In a way, this is getting at one of the oldest promises of digital technology. In a 1974 interview with ABC, Arthur C. Clarke predicted a moment in the 21st century when computers would make it possible for people to live in one place and do their business in another: “Any businessman, any executive, could live almost anywhere on Earth and still do his business through a device like this,” he tells a reporter in an old recording, gesturing at a giant machine next to him. “It means we won’t have to be stuck in cities. We’ll be able to live out in the country or wherever we please and still carry on interactions with human beings, as well as with other computers.”
Ross is now anticipating this status quo, with digital service delivery and telework at the crux of it — the intersection between a government that accommodates citizens and one that accommodates staff.

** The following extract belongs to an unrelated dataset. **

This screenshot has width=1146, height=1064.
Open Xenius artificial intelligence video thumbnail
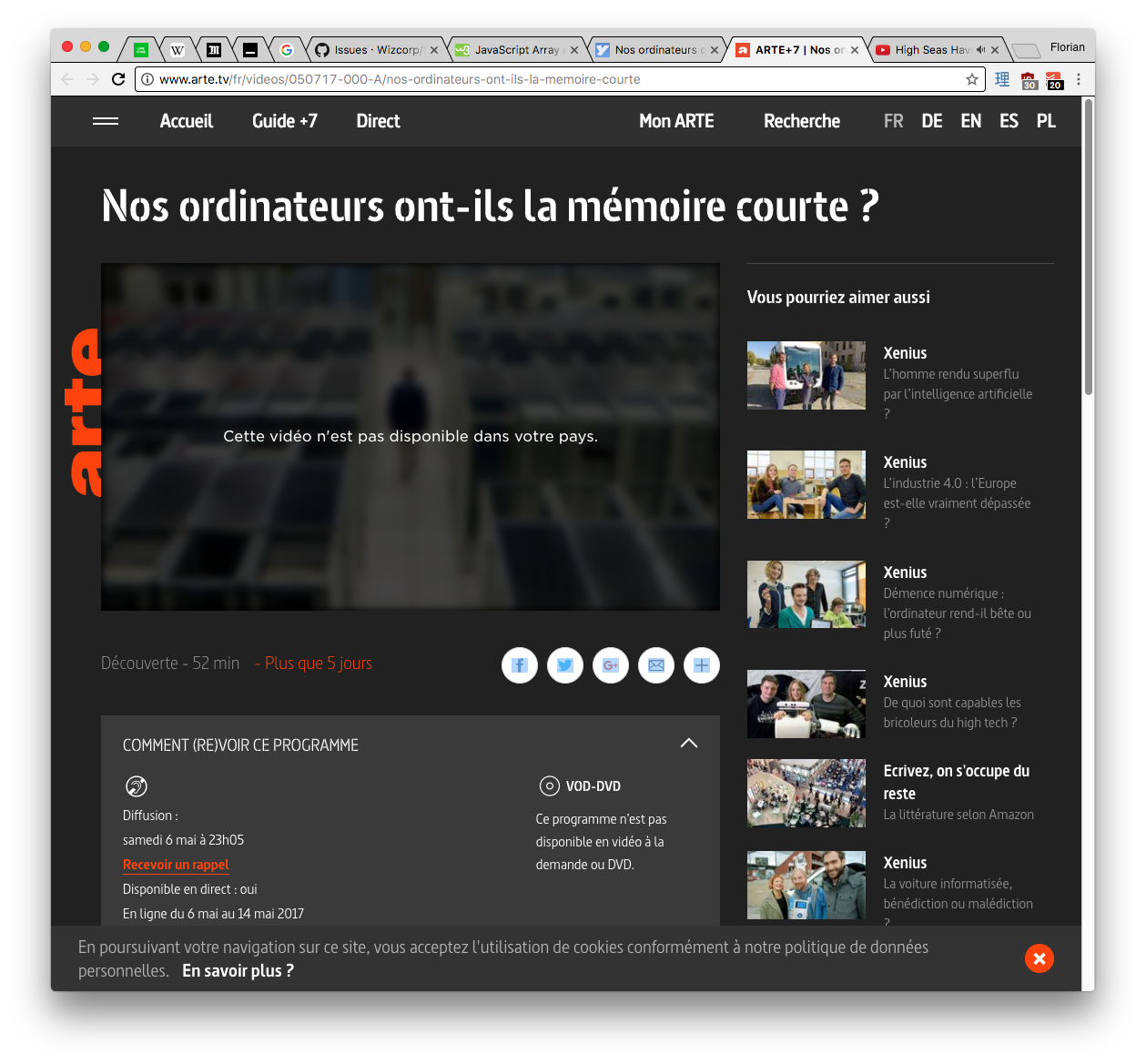[x=806, y=375]
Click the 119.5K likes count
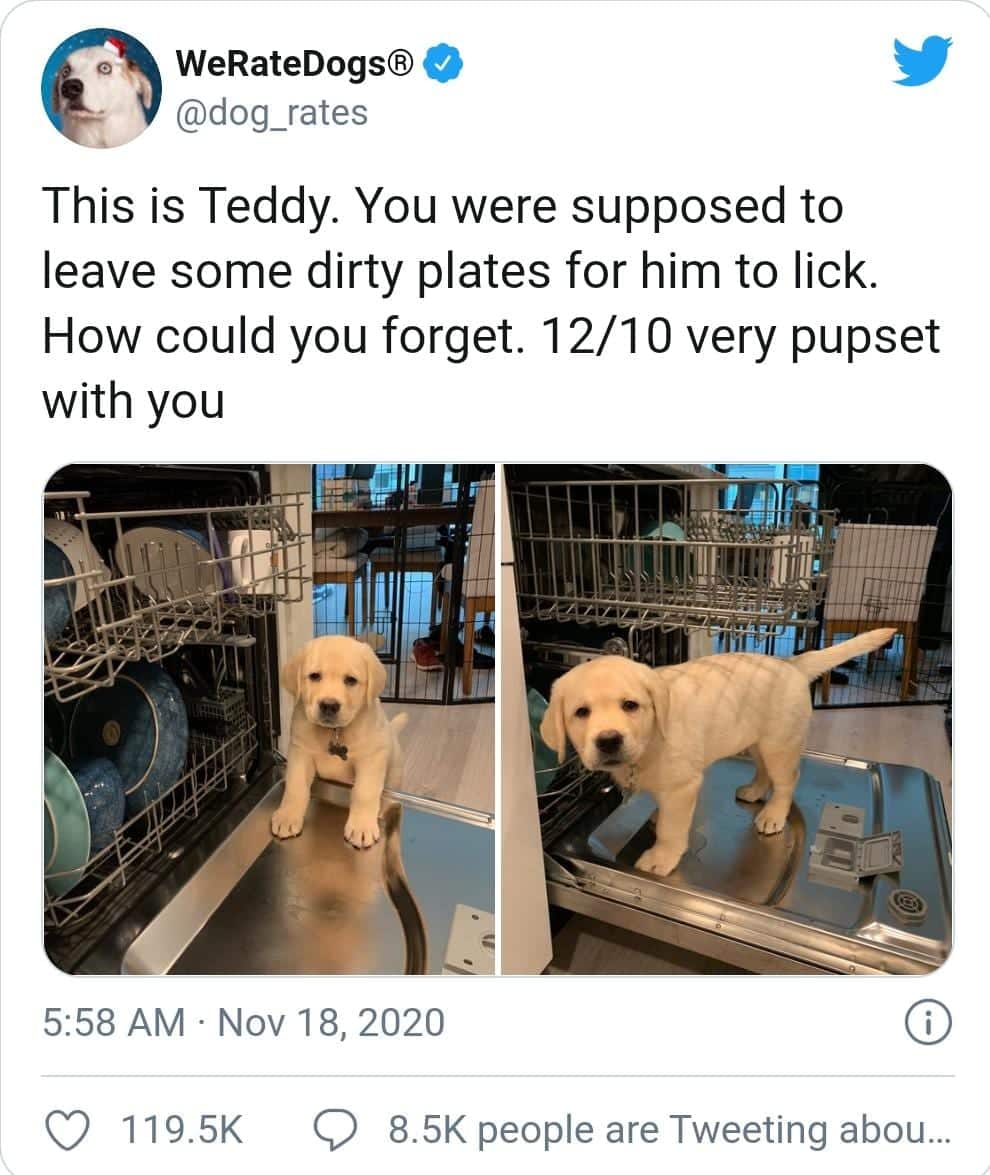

“I think people are going to realize … ‘Why do we have to do things the way we’ve been doing, and why have we tied work to a physical space when there are a lot of tools and capabilities that prevent that from having to happen?’” he said. “Imagine it’s an earthquake or a fire. Something could physically happen to my call center, my building, and I could still run the operation. That’s exactly where we want to be as a city. That’s the resilience we’re looking for.”